TASK INSTRUCTIONS
Repeat exactly, and only, the lines below starting at the line that contains "domy letniskowe Pomiechówek (625, 1994)" and ending at the line that contains "domy letniskowe Nasielsk (617, 1874)", inclusive of both.

GIVEN DATA
=== Section Start ===

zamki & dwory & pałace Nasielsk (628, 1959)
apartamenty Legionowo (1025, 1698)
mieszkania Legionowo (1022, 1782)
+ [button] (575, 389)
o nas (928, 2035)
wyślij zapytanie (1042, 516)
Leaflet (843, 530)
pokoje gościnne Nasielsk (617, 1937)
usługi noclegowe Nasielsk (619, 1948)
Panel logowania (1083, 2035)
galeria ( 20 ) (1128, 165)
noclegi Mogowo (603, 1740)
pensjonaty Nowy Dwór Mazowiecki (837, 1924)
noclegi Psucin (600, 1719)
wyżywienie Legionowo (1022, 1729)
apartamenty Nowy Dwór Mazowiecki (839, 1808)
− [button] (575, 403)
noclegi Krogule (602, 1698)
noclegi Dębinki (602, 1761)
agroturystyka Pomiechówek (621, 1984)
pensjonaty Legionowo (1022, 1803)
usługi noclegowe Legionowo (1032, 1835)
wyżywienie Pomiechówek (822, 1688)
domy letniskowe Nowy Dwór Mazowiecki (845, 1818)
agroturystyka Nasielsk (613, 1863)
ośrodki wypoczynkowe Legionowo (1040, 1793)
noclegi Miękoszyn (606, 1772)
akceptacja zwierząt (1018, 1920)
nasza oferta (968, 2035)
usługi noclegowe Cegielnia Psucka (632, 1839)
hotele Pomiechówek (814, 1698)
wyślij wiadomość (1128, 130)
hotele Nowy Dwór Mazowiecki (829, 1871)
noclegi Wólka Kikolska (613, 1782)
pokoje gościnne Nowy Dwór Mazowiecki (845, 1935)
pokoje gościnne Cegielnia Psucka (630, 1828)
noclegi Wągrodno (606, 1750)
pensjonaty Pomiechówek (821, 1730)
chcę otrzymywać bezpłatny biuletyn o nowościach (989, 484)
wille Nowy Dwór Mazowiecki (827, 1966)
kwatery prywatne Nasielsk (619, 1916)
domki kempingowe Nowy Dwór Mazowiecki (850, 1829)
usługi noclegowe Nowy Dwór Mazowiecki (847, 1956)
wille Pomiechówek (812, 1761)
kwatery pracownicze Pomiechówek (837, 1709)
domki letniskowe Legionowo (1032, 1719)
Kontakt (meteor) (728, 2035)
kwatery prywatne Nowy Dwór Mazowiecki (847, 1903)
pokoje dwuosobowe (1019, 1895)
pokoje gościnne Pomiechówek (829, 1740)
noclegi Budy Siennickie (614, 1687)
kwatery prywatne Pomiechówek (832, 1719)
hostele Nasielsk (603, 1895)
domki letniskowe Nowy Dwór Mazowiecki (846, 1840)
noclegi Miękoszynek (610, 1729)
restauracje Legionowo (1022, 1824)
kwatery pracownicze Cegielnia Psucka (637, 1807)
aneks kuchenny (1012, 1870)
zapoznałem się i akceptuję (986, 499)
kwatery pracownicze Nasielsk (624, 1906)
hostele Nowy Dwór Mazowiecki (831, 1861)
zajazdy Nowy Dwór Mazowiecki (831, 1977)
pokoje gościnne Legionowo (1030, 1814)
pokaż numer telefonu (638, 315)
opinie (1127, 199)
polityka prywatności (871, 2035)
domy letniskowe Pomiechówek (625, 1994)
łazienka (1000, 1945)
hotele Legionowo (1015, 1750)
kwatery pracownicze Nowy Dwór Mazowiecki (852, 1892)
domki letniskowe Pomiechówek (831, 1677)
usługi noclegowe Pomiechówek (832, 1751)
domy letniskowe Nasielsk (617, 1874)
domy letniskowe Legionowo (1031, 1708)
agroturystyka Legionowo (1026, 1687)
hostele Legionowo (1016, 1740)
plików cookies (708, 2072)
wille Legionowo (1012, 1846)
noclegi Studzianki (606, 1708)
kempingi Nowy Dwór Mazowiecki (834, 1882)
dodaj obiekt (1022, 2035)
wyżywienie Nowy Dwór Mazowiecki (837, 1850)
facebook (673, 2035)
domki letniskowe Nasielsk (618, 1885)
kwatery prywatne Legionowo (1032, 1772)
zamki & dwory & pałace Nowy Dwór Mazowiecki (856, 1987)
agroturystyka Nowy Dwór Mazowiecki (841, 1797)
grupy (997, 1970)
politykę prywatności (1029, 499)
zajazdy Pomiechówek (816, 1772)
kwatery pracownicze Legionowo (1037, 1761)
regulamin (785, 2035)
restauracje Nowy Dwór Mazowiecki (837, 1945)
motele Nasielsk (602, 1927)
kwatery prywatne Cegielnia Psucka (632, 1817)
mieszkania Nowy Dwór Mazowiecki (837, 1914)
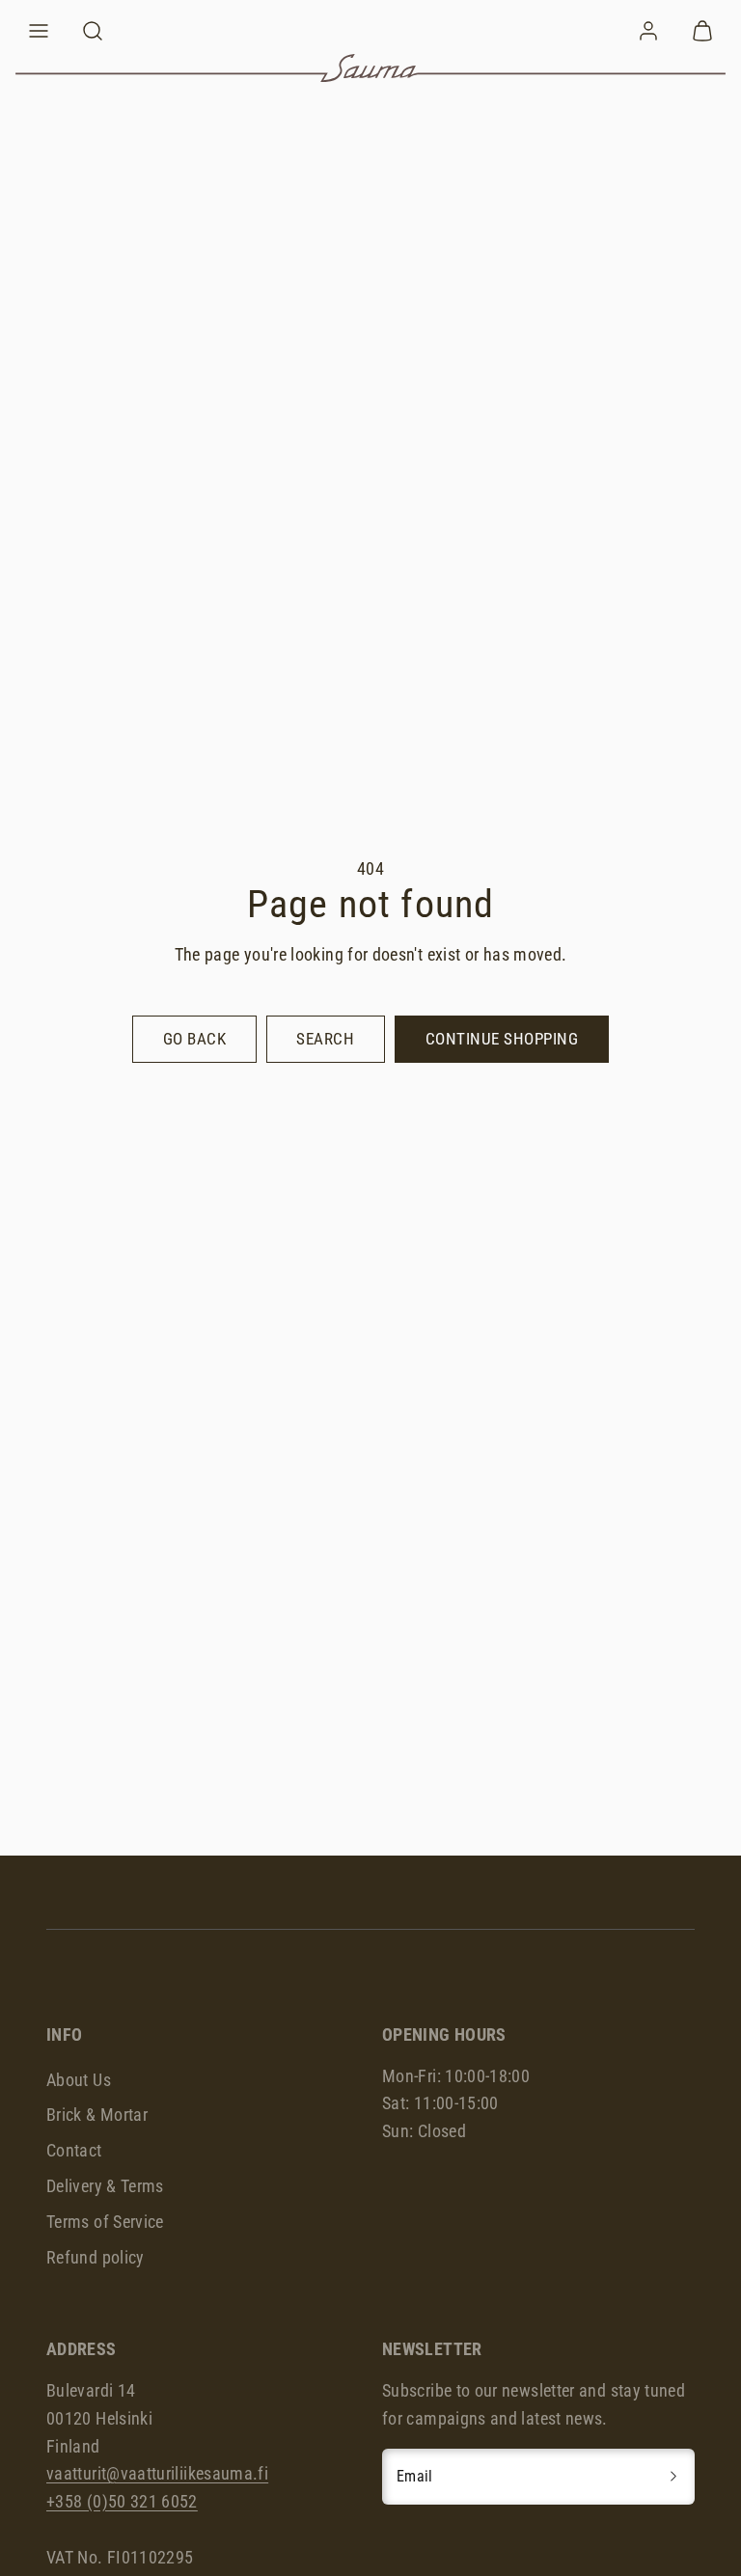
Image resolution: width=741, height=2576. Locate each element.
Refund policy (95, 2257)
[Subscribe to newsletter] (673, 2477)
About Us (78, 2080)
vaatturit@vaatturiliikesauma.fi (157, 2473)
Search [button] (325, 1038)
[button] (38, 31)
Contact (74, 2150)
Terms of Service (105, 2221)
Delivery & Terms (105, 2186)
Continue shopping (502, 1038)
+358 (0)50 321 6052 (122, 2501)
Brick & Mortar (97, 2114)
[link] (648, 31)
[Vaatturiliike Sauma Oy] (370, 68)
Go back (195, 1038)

=== Section End ===
=== Section Start ===

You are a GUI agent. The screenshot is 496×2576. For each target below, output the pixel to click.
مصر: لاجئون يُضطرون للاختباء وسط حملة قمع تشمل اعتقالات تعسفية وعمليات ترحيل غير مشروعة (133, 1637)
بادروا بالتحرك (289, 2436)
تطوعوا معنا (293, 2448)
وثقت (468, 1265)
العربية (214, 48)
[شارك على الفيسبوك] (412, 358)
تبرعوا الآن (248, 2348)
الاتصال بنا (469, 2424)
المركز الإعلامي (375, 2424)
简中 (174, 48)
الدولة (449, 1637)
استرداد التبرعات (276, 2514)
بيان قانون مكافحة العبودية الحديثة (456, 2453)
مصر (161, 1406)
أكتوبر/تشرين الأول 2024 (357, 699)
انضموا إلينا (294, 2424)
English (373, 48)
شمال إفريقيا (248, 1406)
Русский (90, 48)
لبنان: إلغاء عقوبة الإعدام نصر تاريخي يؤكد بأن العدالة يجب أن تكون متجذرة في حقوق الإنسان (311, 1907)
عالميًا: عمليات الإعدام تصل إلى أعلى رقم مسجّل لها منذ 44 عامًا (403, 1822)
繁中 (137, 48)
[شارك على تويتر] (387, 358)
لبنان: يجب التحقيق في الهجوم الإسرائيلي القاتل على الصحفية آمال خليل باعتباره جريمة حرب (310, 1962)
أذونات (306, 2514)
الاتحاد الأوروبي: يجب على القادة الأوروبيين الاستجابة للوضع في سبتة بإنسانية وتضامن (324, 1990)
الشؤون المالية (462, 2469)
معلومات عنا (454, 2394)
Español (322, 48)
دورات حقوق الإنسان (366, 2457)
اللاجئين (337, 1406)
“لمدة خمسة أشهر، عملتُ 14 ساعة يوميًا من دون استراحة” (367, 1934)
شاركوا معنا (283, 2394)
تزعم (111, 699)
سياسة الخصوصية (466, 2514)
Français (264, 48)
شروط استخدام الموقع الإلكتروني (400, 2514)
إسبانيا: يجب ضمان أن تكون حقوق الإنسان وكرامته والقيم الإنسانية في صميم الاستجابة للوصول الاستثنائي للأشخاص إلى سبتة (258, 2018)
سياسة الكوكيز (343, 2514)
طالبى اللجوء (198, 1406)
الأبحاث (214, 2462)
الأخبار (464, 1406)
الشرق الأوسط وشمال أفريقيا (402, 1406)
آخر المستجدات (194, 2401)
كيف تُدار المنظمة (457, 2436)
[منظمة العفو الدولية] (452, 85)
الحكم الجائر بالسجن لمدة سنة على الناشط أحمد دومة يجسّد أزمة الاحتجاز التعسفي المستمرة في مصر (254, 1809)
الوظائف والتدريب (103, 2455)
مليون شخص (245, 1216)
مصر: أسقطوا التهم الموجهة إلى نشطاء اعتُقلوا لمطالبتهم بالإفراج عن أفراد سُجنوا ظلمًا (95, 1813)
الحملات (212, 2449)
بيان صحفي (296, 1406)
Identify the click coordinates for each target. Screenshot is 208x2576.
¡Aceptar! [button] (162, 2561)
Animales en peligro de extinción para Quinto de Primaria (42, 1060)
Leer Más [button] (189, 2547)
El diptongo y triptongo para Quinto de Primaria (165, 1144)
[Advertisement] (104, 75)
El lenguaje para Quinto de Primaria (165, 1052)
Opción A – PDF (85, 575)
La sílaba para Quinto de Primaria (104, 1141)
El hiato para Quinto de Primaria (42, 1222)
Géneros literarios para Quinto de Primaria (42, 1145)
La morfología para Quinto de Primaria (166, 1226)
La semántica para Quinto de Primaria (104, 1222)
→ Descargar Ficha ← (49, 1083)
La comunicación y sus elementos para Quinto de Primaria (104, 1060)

=== Section End ===

EXPECTED ANSWER
domy letniskowe Pomiechówek (625, 1994)
łazienka (1000, 1945)
hotele Legionowo (1015, 1750)
kwatery pracownicze Nowy Dwór Mazowiecki (852, 1892)
domki letniskowe Pomiechówek (831, 1677)
usługi noclegowe Pomiechówek (832, 1751)
domy letniskowe Nasielsk (617, 1874)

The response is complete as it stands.